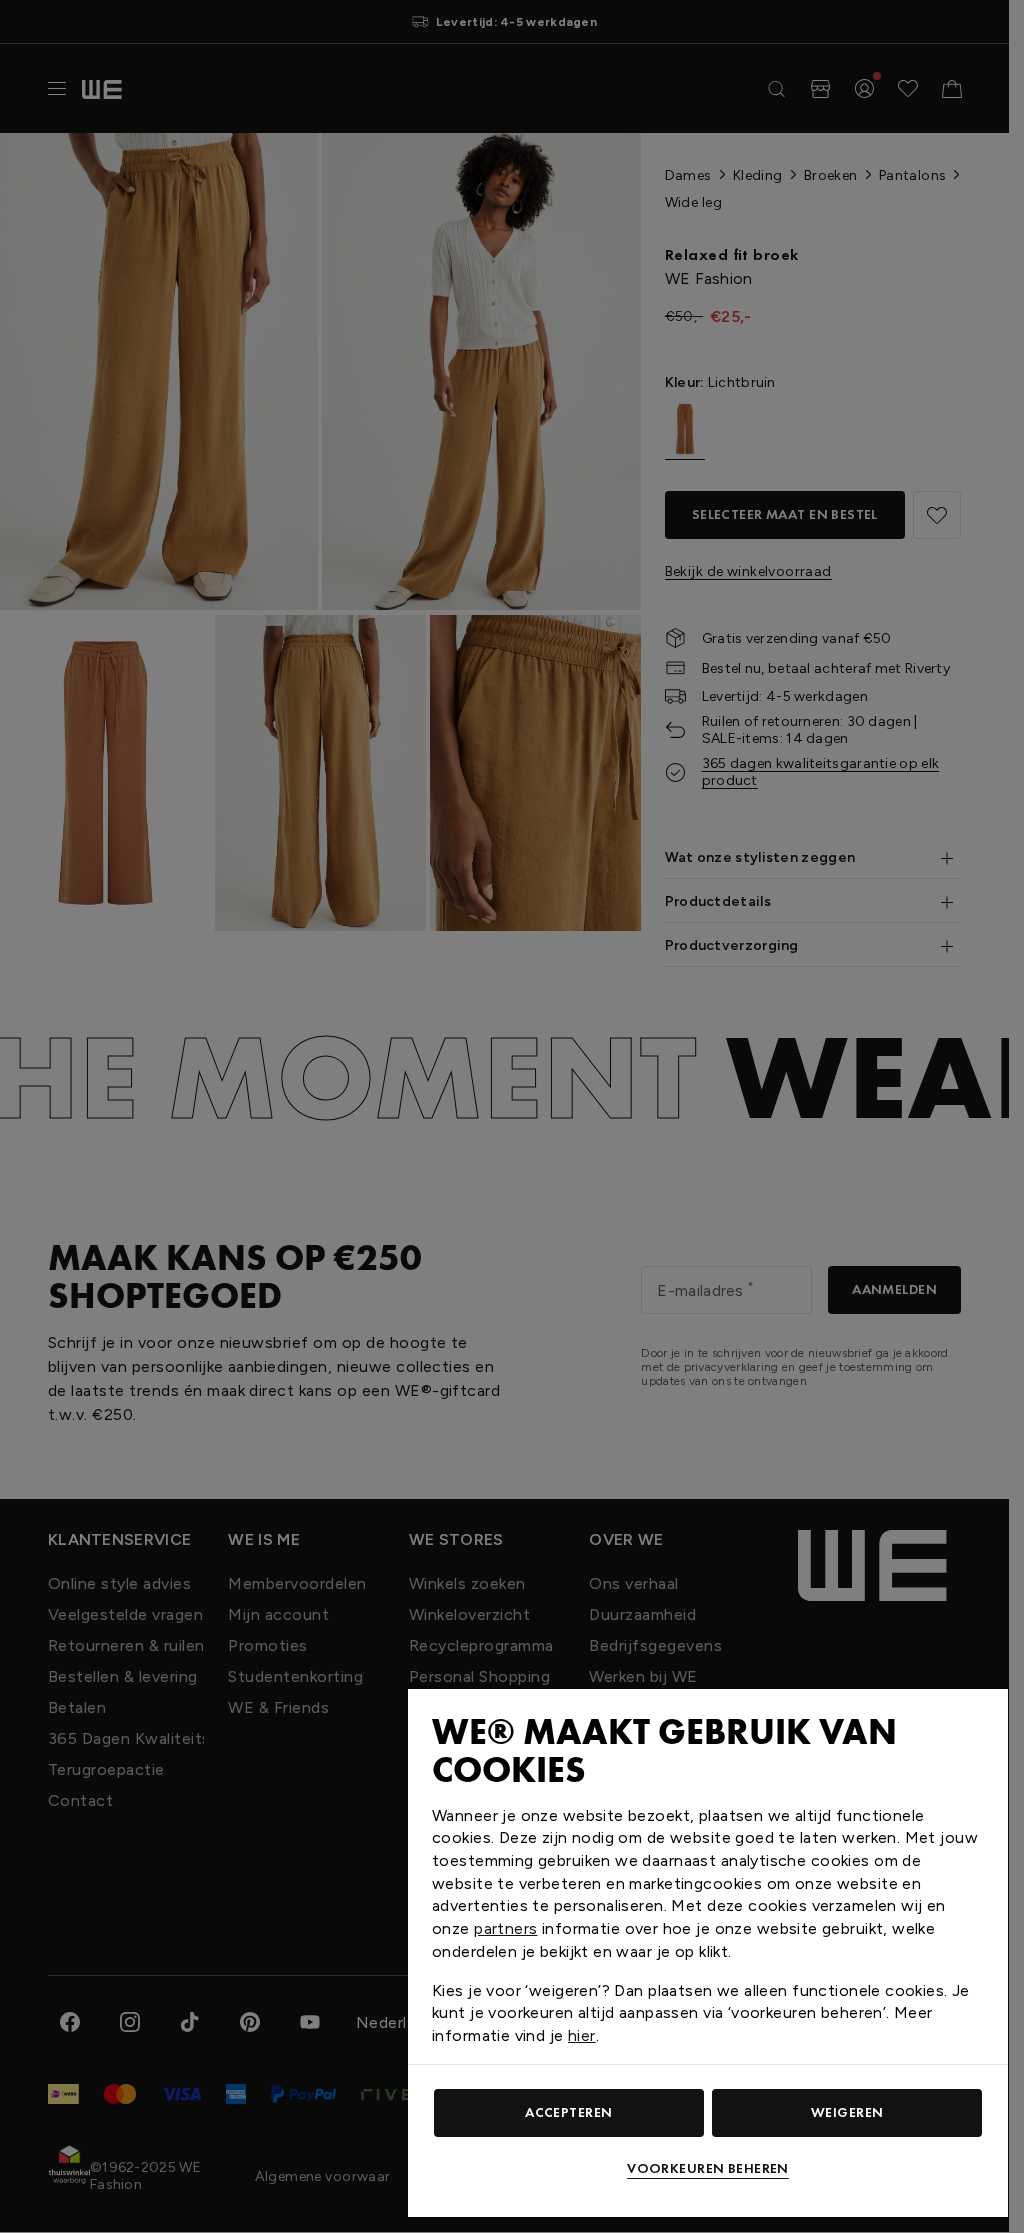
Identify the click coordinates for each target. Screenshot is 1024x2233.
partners (505, 1928)
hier (582, 2035)
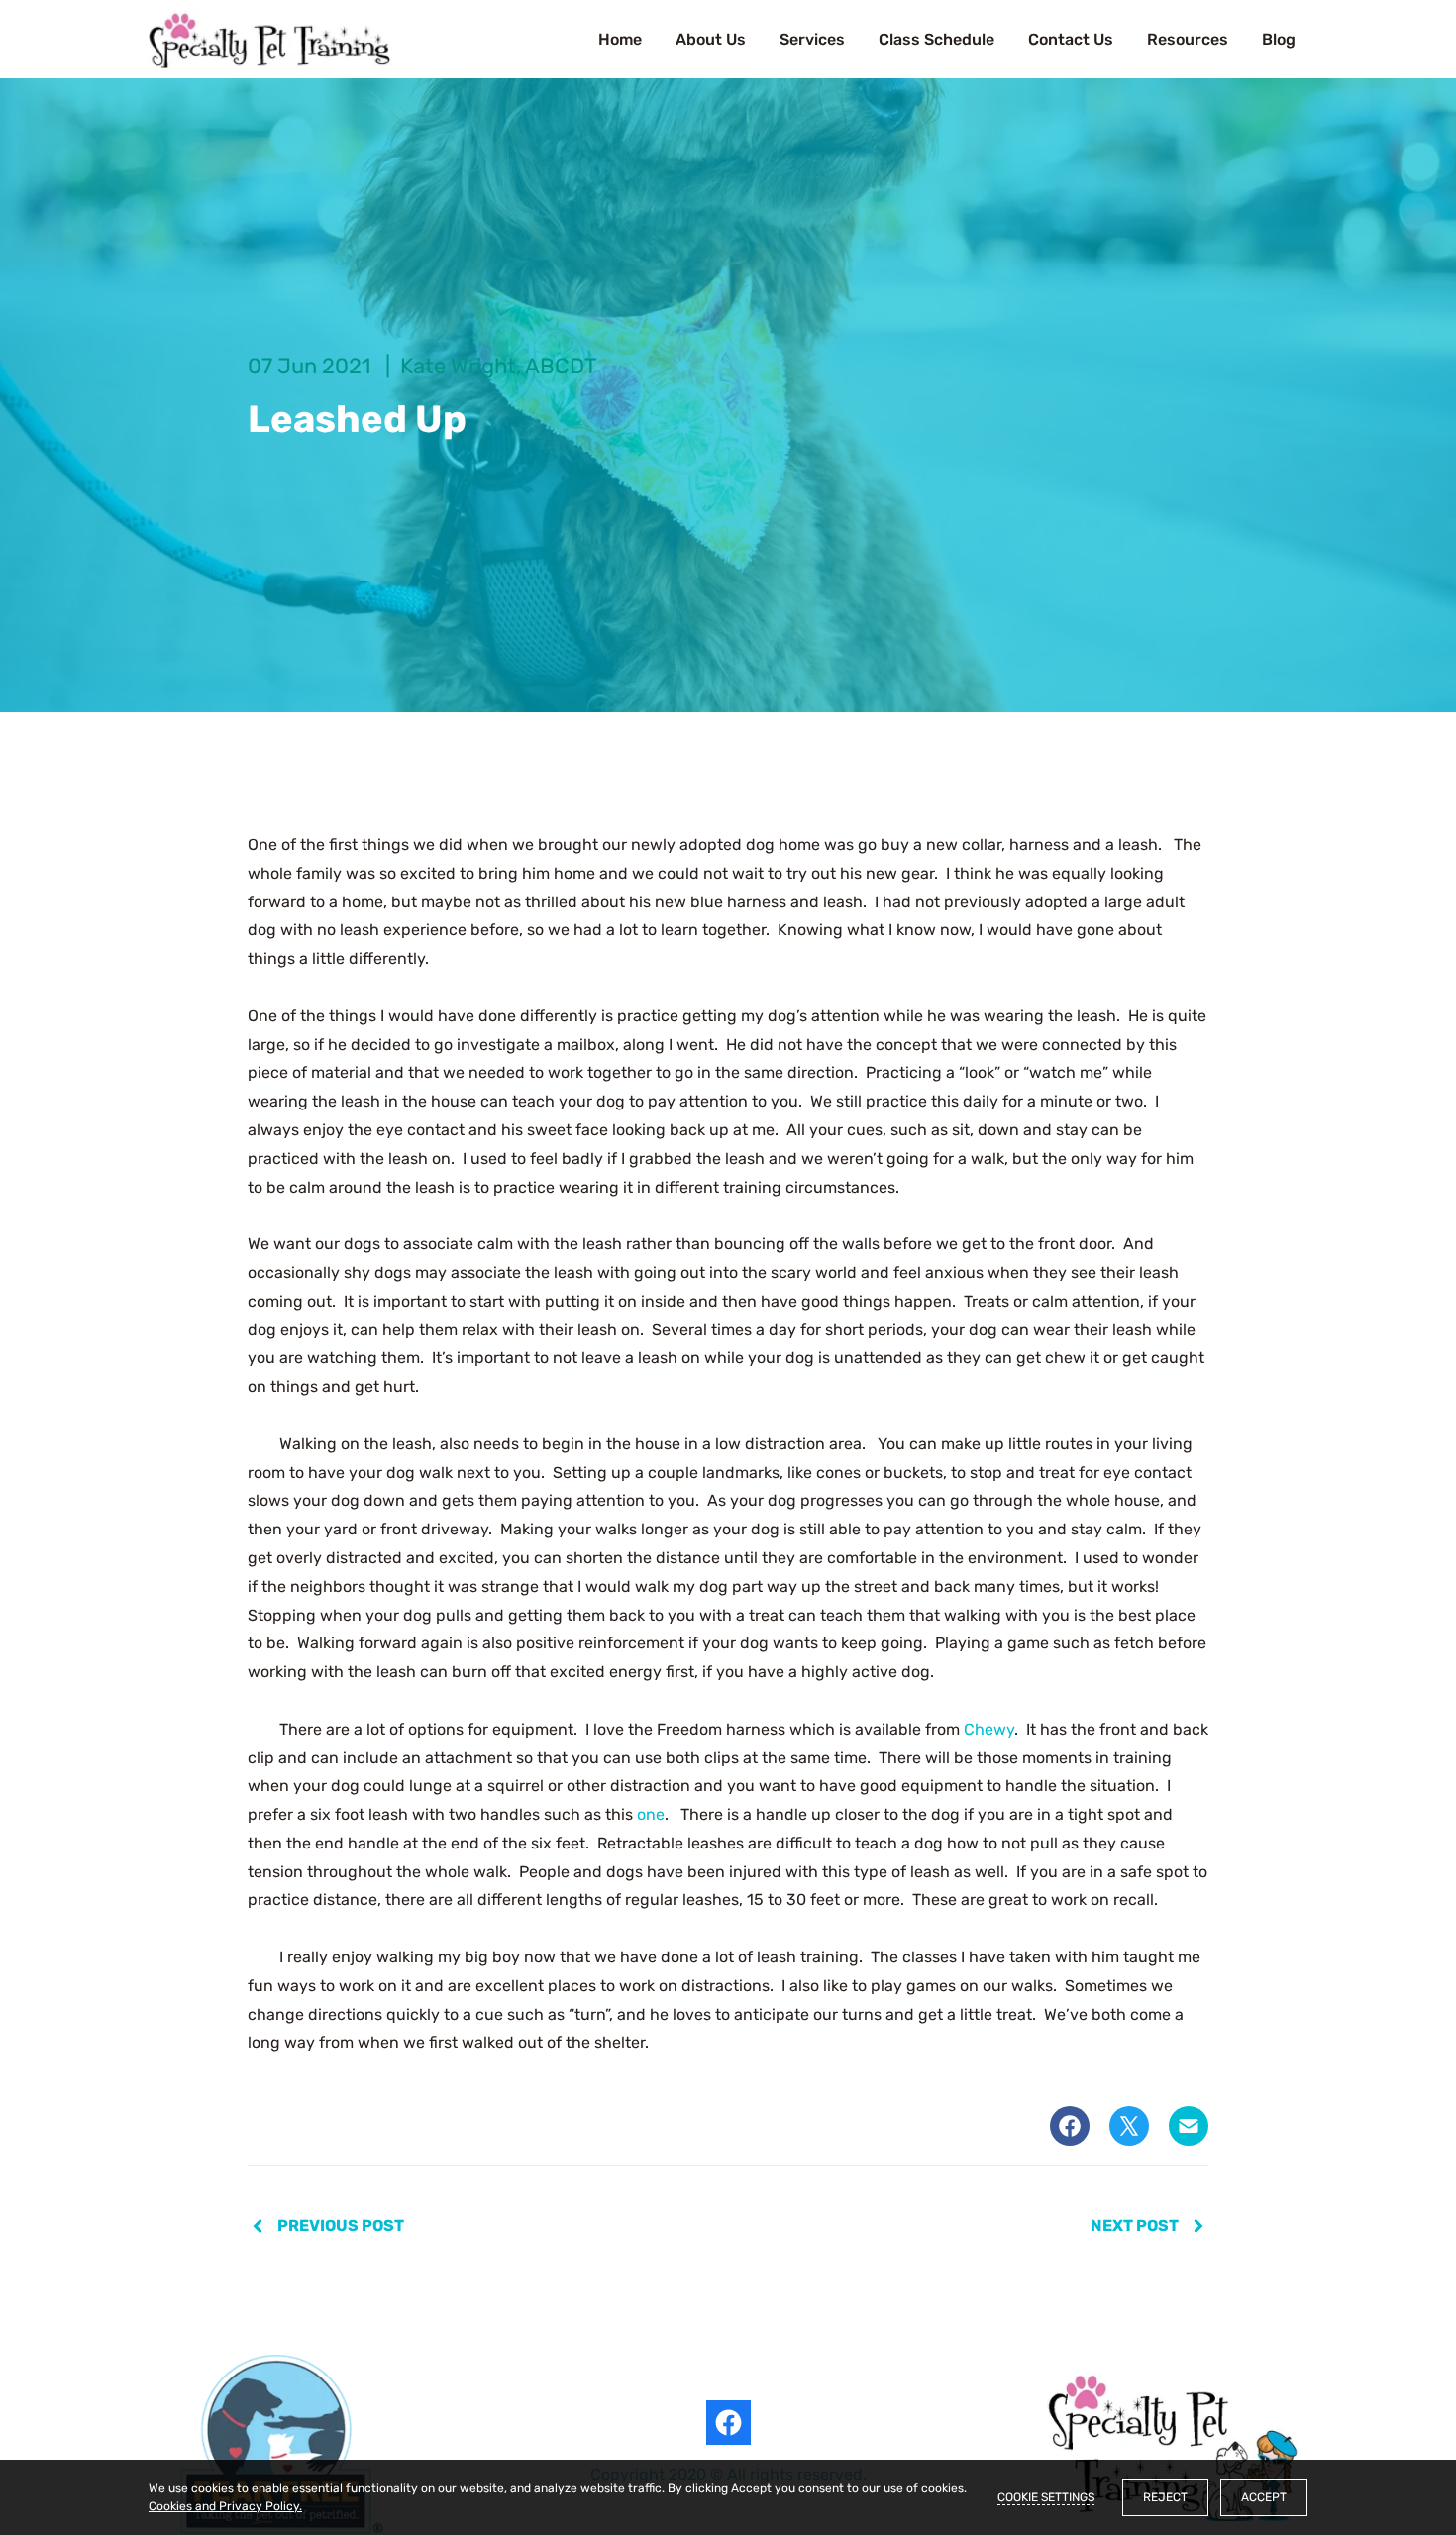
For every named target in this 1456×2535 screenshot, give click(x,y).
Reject (1165, 2497)
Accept (1264, 2497)
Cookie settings (1045, 2497)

------------

● **Exercise description**:
Go through the entries above and copy every line containing "target".

● **Written answer**:
Identify the click coordinates for each target. Screenshot is 1024x2233.
For every named target in this 1456×2535 screenshot, give click(x,y).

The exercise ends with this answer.